### DOCUMENT

9.   Arbitration. Any dispute or controversy arising under or in connection with
     -----------
     this Agreement shall be resolved by binding arbitration. The arbitration
     shall be held in the City of Tacoma, Washington, and except to the extent
     inconsistent with this Agreement, shall be conducted in accordance with the
     rules of the American Arbitration Association in effect at the time of the
     arbitration, and otherwise in accordance with principles which would be
     applied by a court of law or equity. The arbitrator shall be acceptable to
     both the Company and Plazacorp. If the parties cannot agree on an
     acceptable arbitrator, the dispute shall be heard by a panel of three
     arbitrators, one of which shall be appointed by each of the parties, and
     the third shall be appointed by the other two arbitrators.

10.  Suitability. Plazacorp warrants and represents to the Company that the
     -----------
     following information supplied by Plazacorp pursuant to Section 7 is
     correct and complete.

11.  General. This Agreement (i) shall be binding on Plazacorp and the heirs,
     -------
     personal representatives, successors and permitted assigns of Plazacorp,
     (ii) shall be governed construed and enforced in accordance with the laws
     of the State of Washington, without reference to any principles of
     conflicts of law, and (iii) shall survive the acceptance by the Company of
     the subscription evidenced by this Agreement and the admission of Plazacorp
     as a shareholder in the Company.

12.  Notices. Any notice, request, instruction or other document to be given
     -------
     under this Agreement after the date hereof by any party hereto to any other
     party shall be in writing and shall be deemed to have been duly given on
     the date of service if delivered personally or by telecopier with confirmed
     receipt via overnight delivery, or on the third day after mailing if sent
     by certified mail, postage prepaid, at the addresses set forth below, or to
     such other address or person as any party may designate by written notice
     to the others:

     If to the Company:  Insynq, Inc.
     -----------------
                         1101 Broadway Plaza
                         Tacoma, Washington 98402
                         Attention: President
                         Telecopier No.: (253) 404-3842

     If to Plazacorp:    At the last address indicated on the Company's books
     ---------------
                         and records.

                                      -7-


     13.  Assignment. Plazacorp agrees that neither this Agreement nor any
          ----------
          rights which accrue to him hereunder may be transferred or assigned.

######
### EXTRACTED ENTRIES

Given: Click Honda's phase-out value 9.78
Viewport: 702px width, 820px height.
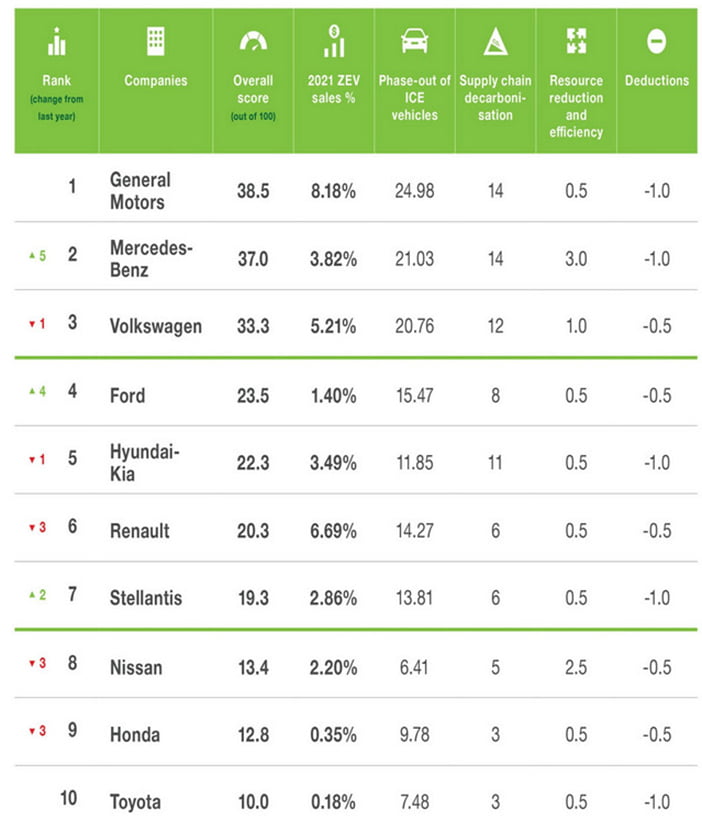Looking at the screenshot, I should click(414, 734).
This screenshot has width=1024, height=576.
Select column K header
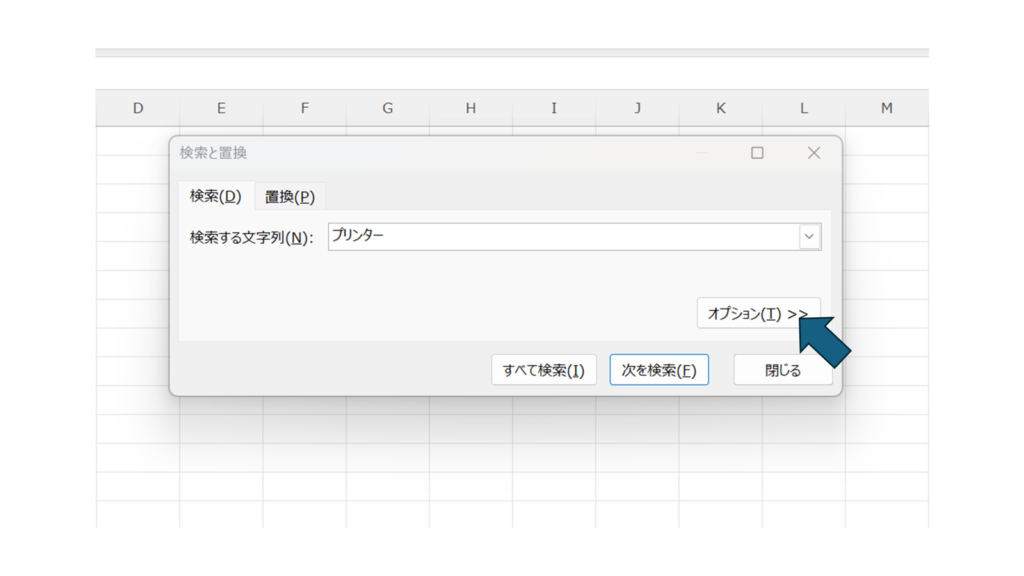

######

■ SET EXERCISE A ■
Under the agreement, in which city is any arbitration to be held?
■ SET EXERCISE B ■
Summarize the agreement in three sentences.
■ SET EXERCISE C ■
Supply the text of the agreement that would come after section 13.
The records are a separate set of material and have no connection to the agreement.

■ OUTPUT A ■
Tacoma, Washington.

■ OUTPUT B ■
Disputes under the agreement are settled by binding arbitration in Tacoma, Washington, under American Arbitration Association rules, and a three-member panel is used if the Company and Plazacorp cannot agree on one arbitrator. The agreement binds Plazacorp's heirs, personal representatives, successors and permitted assigns, is governed by Washington law, and survives the Company's acceptance of the subscription. Notices must be in writing and sent to the listed addresses, and neither the agreement nor any rights under it may be transferred or assigned.

■ OUTPUT C ■
     14.  Entire Agreement. This Agreement contains the entire understanding of
          ----------------
          the parties relating to the subject matter contained herein and
          supersedes all prior agreements and understandings, written or oral,
          relating to the subject matter hereof. This Agreement shall not be
          modified, amended or terminated except in a writing signed by the
          party against whom enforcement is sought.

     15.  Confidentiality. Plazacorp acknowledges that all Confidential
          ---------------
          Information (as defined herein) shall be and remain the exclusive
          property of the Company at all times. Plazacorp hereby agrees to keep
          in strict confidence all Confidential Information. Plazacorp shall not
          disclose any Confidential Information, or any portion thereof, to any
          person or entity nor use, license, sell, convey or otherwise exploit
          any Confidential Information, or any portion thereof, for any purpose
          other than for the benefit of the Company. As used in this Agreement,
          the term "Confidential Information" refers to all information
          proprietary to, used by or in the possession of the Company and not
          generally known in the industry, which is disclosed to or learned by
          Plazacorp, whether or not reduced to writing and whether or not
          conceived, originated, discovered or developed in whole or in part by
          Plazacorp, including, without limitation: (a) information not
          generally known in the industry which relates to the business,
          products or work of the Company (x) of a technical nature, such as
          trade secrets, methods, know-how, formulas, compositions, designs,
          processes, information regarding product development and other similar
          information and materials, and (y) of a business or commercial nature,
          such as information or compilation of data about the Company's costs,
          pricing, profits, compensation, sales, product plans, markets,
          marketing plans and strategies, equipment and operational
          requirements, operating policies or plans, finances, financial
          records, methods of operation and competition, management organization
          customers and suppliers, and other similar information and materials;
          and (b) any other technical business or commercial information
          designated as confidential or proprietary that the Company or any of
          its affiliates may receive belonging to any supplier, customer or
          others who do business with the Company or any of its affiliates. The
          foregoing limitations on use and disclosure shall not apply to
          information that (i) was lawfully known to the recipient before the
          receipt thereof, (ii) is learned by the recipient from a third party
          that is entitled to disclose same, (iii) becomes publicly known other
          than through the actions of the recipient, or (iv) is required by law
          or court order to be disclosed by the recipient.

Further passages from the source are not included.